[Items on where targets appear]
※ ※ ※
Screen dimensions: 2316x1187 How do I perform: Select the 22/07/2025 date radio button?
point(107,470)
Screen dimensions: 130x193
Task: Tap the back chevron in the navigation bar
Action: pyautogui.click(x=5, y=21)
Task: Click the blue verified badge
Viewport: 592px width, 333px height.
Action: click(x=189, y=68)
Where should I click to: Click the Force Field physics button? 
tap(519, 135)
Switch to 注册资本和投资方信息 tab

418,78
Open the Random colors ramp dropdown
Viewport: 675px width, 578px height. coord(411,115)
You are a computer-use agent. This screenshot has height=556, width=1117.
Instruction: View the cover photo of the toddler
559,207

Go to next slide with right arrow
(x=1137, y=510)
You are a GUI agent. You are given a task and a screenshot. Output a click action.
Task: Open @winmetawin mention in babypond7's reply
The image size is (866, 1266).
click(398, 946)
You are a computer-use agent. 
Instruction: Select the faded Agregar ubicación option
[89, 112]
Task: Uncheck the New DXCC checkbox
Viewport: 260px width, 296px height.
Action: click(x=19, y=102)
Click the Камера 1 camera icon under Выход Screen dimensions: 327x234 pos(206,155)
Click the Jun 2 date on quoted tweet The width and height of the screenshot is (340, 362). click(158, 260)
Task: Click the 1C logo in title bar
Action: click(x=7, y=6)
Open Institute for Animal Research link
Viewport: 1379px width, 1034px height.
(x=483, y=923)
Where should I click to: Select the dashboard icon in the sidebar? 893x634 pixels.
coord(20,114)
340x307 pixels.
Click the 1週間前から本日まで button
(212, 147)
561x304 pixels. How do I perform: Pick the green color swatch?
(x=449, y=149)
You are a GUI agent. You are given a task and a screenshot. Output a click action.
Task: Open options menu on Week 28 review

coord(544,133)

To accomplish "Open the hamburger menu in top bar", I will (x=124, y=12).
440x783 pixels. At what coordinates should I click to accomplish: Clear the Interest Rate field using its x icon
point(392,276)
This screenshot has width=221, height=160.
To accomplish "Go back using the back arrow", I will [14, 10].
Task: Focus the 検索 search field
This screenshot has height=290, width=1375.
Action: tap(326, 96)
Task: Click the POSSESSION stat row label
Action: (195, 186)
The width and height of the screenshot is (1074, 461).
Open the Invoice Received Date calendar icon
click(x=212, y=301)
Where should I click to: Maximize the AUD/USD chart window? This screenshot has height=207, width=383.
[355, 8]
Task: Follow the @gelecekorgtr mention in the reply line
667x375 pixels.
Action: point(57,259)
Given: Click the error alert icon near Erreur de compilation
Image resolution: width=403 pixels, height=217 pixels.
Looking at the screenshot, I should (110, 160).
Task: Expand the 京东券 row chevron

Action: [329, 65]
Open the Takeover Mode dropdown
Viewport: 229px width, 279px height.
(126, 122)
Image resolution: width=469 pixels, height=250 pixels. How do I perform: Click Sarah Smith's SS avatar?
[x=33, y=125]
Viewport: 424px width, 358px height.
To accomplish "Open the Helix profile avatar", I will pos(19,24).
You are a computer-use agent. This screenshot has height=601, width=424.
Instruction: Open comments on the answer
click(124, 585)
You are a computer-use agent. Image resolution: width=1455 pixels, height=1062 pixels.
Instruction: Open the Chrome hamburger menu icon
※ ※ ※
INSTRUCTION: Replace every occurrence of "computer-use agent" with "screen-navigation agent" in all of the items above, leaving everything else unchanged.

TASK RESPONSE:
Screen dimensions: 2316x1187 How do I perform: Select the 22/07/2025 date radio button?
point(107,470)
Screen dimensions: 130x193
Task: Tap the back chevron in the navigation bar
Action: pyautogui.click(x=5, y=21)
Task: Click the blue verified badge
Viewport: 592px width, 333px height.
Action: click(x=189, y=68)
Where should I click to: Click the Force Field physics button? 
tap(519, 135)
Switch to 注册资本和投资方信息 tab

418,78
Open the Random colors ramp dropdown
Viewport: 675px width, 578px height. coord(411,115)
You are a screen-navigation agent. This screenshot has height=556, width=1117.
Instruction: View the cover photo of the toddler
559,207

Go to next slide with right arrow
(x=1137, y=510)
You are a GUI agent. You are given a task and a screenshot. Output a click action.
Task: Open @winmetawin mention in babypond7's reply
The image size is (866, 1266).
click(398, 946)
You are a screen-navigation agent. 
Instruction: Select the faded Agregar ubicación option
[89, 112]
Task: Uncheck the New DXCC checkbox
Viewport: 260px width, 296px height.
Action: click(x=19, y=102)
Click the Камера 1 camera icon under Выход Screen dimensions: 327x234 pos(206,155)
Click the Jun 2 date on quoted tweet The width and height of the screenshot is (340, 362). click(158, 260)
Task: Click the 1C logo in title bar
Action: click(x=7, y=6)
Open Institute for Animal Research link
Viewport: 1379px width, 1034px height.
(x=483, y=923)
Where should I click to: Select the dashboard icon in the sidebar? 893x634 pixels.
coord(20,114)
340x307 pixels.
Click the 1週間前から本日まで button
(212, 147)
561x304 pixels. How do I perform: Pick the green color swatch?
(x=449, y=149)
You are a GUI agent. You are given a task and a screenshot. Output a click action.
Task: Open options menu on Week 28 review

coord(544,133)

To accomplish "Open the hamburger menu in top bar", I will (x=124, y=12).
440x783 pixels. At what coordinates should I click to accomplish: Clear the Interest Rate field using its x icon
point(392,276)
This screenshot has width=221, height=160.
To accomplish "Go back using the back arrow", I will [14, 10].
Task: Focus the 検索 search field
This screenshot has height=290, width=1375.
Action: tap(326, 96)
Task: Click the POSSESSION stat row label
Action: (195, 186)
The width and height of the screenshot is (1074, 461).
Open the Invoice Received Date calendar icon
click(x=212, y=301)
Where should I click to: Maximize the AUD/USD chart window? This screenshot has height=207, width=383.
[355, 8]
Task: Follow the @gelecekorgtr mention in the reply line
667x375 pixels.
Action: point(57,259)
Given: Click the error alert icon near Erreur de compilation
Image resolution: width=403 pixels, height=217 pixels.
Looking at the screenshot, I should (110, 160).
Task: Expand the 京东券 row chevron

Action: [329, 65]
Open the Takeover Mode dropdown
Viewport: 229px width, 279px height.
(126, 122)
Image resolution: width=469 pixels, height=250 pixels. How do I perform: Click Sarah Smith's SS avatar?
[x=33, y=125]
Viewport: 424px width, 358px height.
To accomplish "Open the Helix profile avatar", I will pos(19,24).
You are a screen-navigation agent. This screenshot has height=601, width=424.
Instruction: Open comments on the answer
click(124, 585)
You are a screen-navigation agent. Image resolution: width=1455 pixels, height=1062 pixels.
Instruction: Open the Chrome hamburger menu icon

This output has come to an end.